Python爬虫实现爬取糗事百科

最新推荐文章于 2020-10-21 14:10:52 发布

huhumeng

最新推荐文章于 2020-10-21 14:10:52 发布

阅读量804

点赞数 1

分类专栏： python 文章标签： python 爬虫

本文链接：https://blog.csdn.net/qq_25072387/article/details/77503489

版权

python 专栏收录该内容

3 篇文章 0 订阅

订阅专栏

Python爬虫

主要使用的是requests库和BeautifulSoup4库分别实现对内容的爬取和解析，展示的部分就显得很简单，我直接写入到文件中了。

介绍

为了能让这部分代码能够重构，因此用面向对象写了一个Python的爬虫类，比较简单，还可以在爬虫内中增加一下对robots.txt的爬取，规避风险。
另外爬虫跑起来速度比较慢，1-3s才能爬取一个页面，对于中、大型的项目需求肯定不能这么使用了。
先把爬虫类的代码放上来。

import requests
from bs4 import BeautifulSoup
import traceback
class MySpider(BeautifulSoup):

    def __init__(self):
        pass

    def getHtmlText(self,url,keyword = ''):
        '''
            This function use GET to gain html

            :param url The url that you want to get
            :param keyword This will auto complete the url with ? =

        '''

        try:
            r = requests.request('GET',url,params = keyword)
            r.raise_for_status() #触发异常
            r.encoding = r.apparent_encoding # 调整编码
            return r.text

        except Exception as e:
            print(traceback.format_exc()) # 输出异常

    def getSoup(self,html):

        return BeautifulSoup(html,'html.parser') #用python自带的html解析器

这个类的主要内容有用来获得string类型html文档的getHtmlText()函数，需要传入url。其次是一个beautiful解析器，输入一个待解析的html返回一个解析完成的soup。

糗事百科

接下来的任务就是使用这个爬虫类了，大概翻了一下糗事百科的首页，可以看到其结构如下图，包含段子的div标签的属性值和别的内容的属性值不同。

这里写图片描述

<!-第一个段子->
<div class="article block untagged mb15 typs_long" id="qiushi_tag_119439660">
<!-第二个段子->
<div class="article block untagged mb15 typs_hot" id="qiushi_tag_119453656">
<!-第三个段子->
<div class="article block untagged mb15 typs_recent" id="qiushi_tag_119456626">

其中呢发现class是基本上相同的，除了里面的types后面接的词不一样，然后查看下网页源代码，搜索了一下”article block untagged mb15”，数目正好与段子数是一样的，那么就可以直接使用正则来匹配了。

下面贴下获取糗事百科的函数：

def getChowBai():
    'This is used to gatherer the ChowBai'


    MAXPAGE = 10                 # 用于确认爬取的最大页数
    base_url = 'http://www.qiushibaike.com/8hr/page/'
    # page = 1
    spider = MySpider()

    errorCount = 0  # 用于统计错误信息，方便爬虫调试

    # for i in range(1,MAXPAGE):

    for page_number in range(1,MAXPAGE+1):
        try:
            soup = spider.getSoup(spider.getHtmlText(base_url+str(page_number)))
            content_div = soup.body.find('div',attrs={'class':'col1','id':'content-left'}) # 找到包含内容的div，这里只搜索符合attrs的内容

        # print(content_div)
            article_list = content_div.find_all('div',class_=re.compile(r'^article block'),limit=24) # all in <div id="content-left" class="col1">  只需要24个
        except Exception as e:
            with codecs.open('chowbai_error_info.txt', 'a+', 'utf-8') as f:
                f.write(str(errorCount) + ':\t' + traceback.format_exc() + '\n')
            errorCount += 1

        # for i in range(10):
        #     print('----------------'+str(i)+'-----------------')
        #     print(article_list[i])

        for i in range(len(article_list)):
            try:
                #print(len(article_list))

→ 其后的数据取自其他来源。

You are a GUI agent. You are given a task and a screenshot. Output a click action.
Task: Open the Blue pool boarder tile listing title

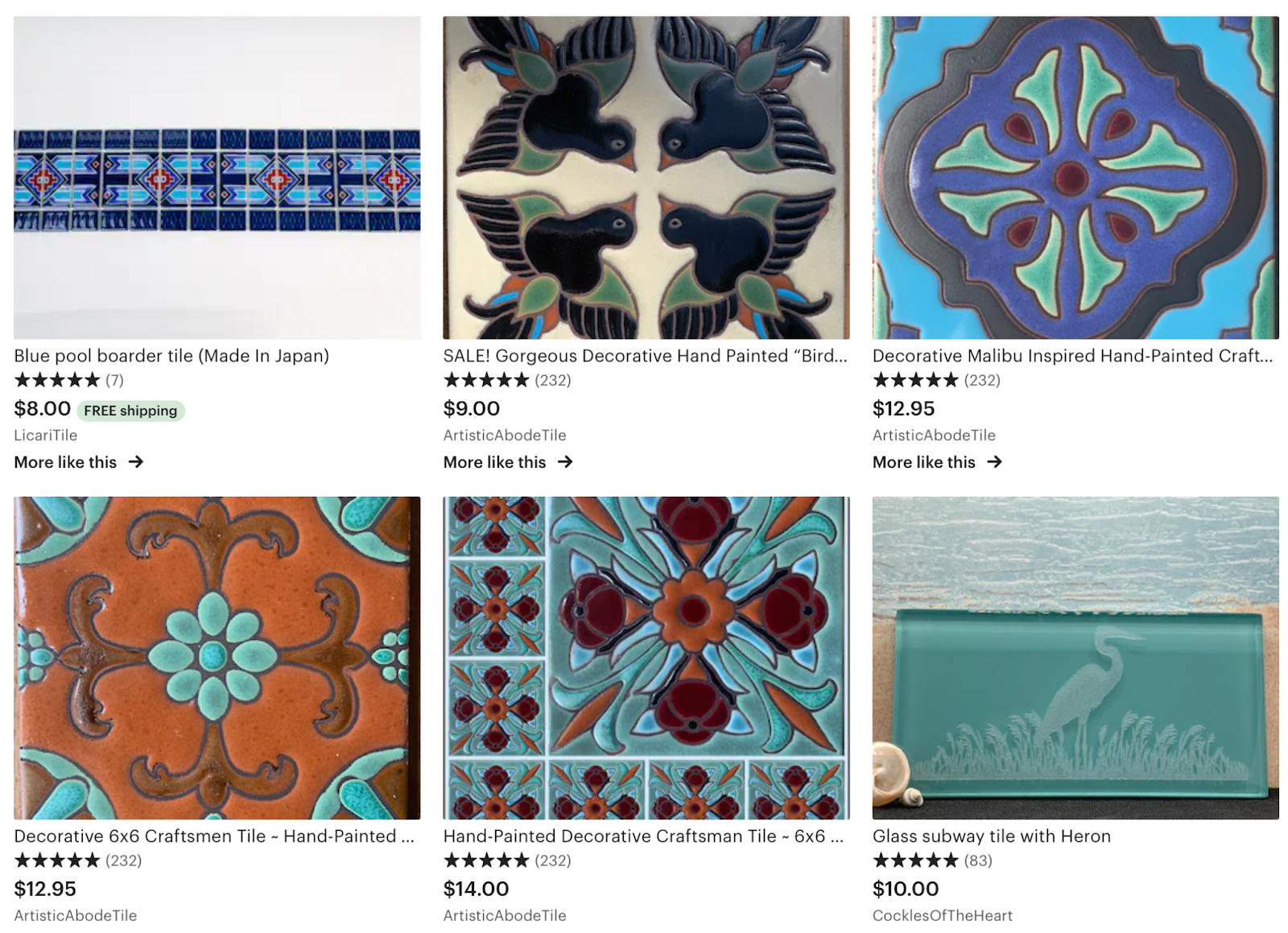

                with codecs.open('get_chowbai.txt','a+','utf-8') as f:
                    f.write('---------------' + str(page_number)+'_'+str(i) + '---------------\n')
                    f.write(article_list[i].find('a',onclick="_hmt.push(['_trackEvent','web-list-content','chick'])").find('span').text+'\n')
                    f.write(article_list[i].find('div',class_ = 'thumb').img.attrs['src']+'\n')
            except Exception as e:
                with codecs.open('chowbai_error_info.txt', 'a+', 'utf-8') as f:
                    f.write(str(errorCount) + ':\t' + traceback.format_exc() + '\n')
                errorCount += 1

看着比较复杂，但其实核心的部分只有一句话，得到article的列表，接下来你就可以随心所欲的操作了。

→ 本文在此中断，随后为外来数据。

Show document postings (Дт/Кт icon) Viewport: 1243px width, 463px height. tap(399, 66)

article_list = content_div.find_all('div',class_=re.compile(r'^article block'),limit=24) # all in <div id="content-left" class="col1">  #只需要24个

改进方向

做研究可以往爬取的数据怎么去使用，去分析糗百上段子大多数是什么样的。另外还可以去做爬虫的优化，也可以试一试形成一个应用接口，在其它项目中一个一个的获取糗百内容。

全部代码

# coding=utf-8

import bs4
import requests
from bs4 import BeautifulSoup
from bs4.element import *
import re
import traceback
import codecs

class MySpider(BeautifulSoup):

    def __init__(self):
        pass

    def getHtmlText(self,url,keyword = ''):
        '''
            This function use GET to gain html

            :param url The url that you want to get
            :param keyword This will auto complete the url with ? =

        '''

        try:
            r = requests.request('GET',url,params = keyword)
            r.raise_for_status()
            r.encoding = r.apparent_encoding
            return r.text

        except Exception as e:
            print(traceback.format_exc())

    def getSoup(self,html):

        return BeautifulSoup(html,'html.parser')


def getChowBai():
    'This is used to gatherer the ChowBai'


    MAXPAGE = 10                 # 用于确认爬取的最大页数
    base_url = 'http://www.qiushibaike.com/8hr/page/'
    # page = 1
    spider = MySpider()

    errorCount = 0  # 用于统计错误信息，方便爬虫调试

    # for i in range(1,MAXPAGE):

    for page_number in range(1,MAXPAGE+1):
        try:
            soup = spider.getSoup(spider.getHtmlText(base_url+str(page_number)))
            content_div = soup.body.find('div',attrs={'class':'col1','id':'content-left'}) # 找到包含内容的div，这里只搜索符合attrs的内容

        # print(content_div)
            article_list = content_div.find_all('div',class_=re.compile(r'^article block'),limit=24) # all in <div id="content-left" class="col1">  只需要24个
        except Exception as e:
            with codecs.open('chowbai_error_info.txt', 'a+', 'utf-8') as f:
                f.write(str(errorCount) + ':\t' + traceback.format_exc() + '\n')
            errorCount += 1

        # for i in range(10):
        #     print('----------------'+str(i)+'-----------------')
        #     print(article_list[i])

        for i in range(len(article_list)):
            try:
                #print(len(article_list))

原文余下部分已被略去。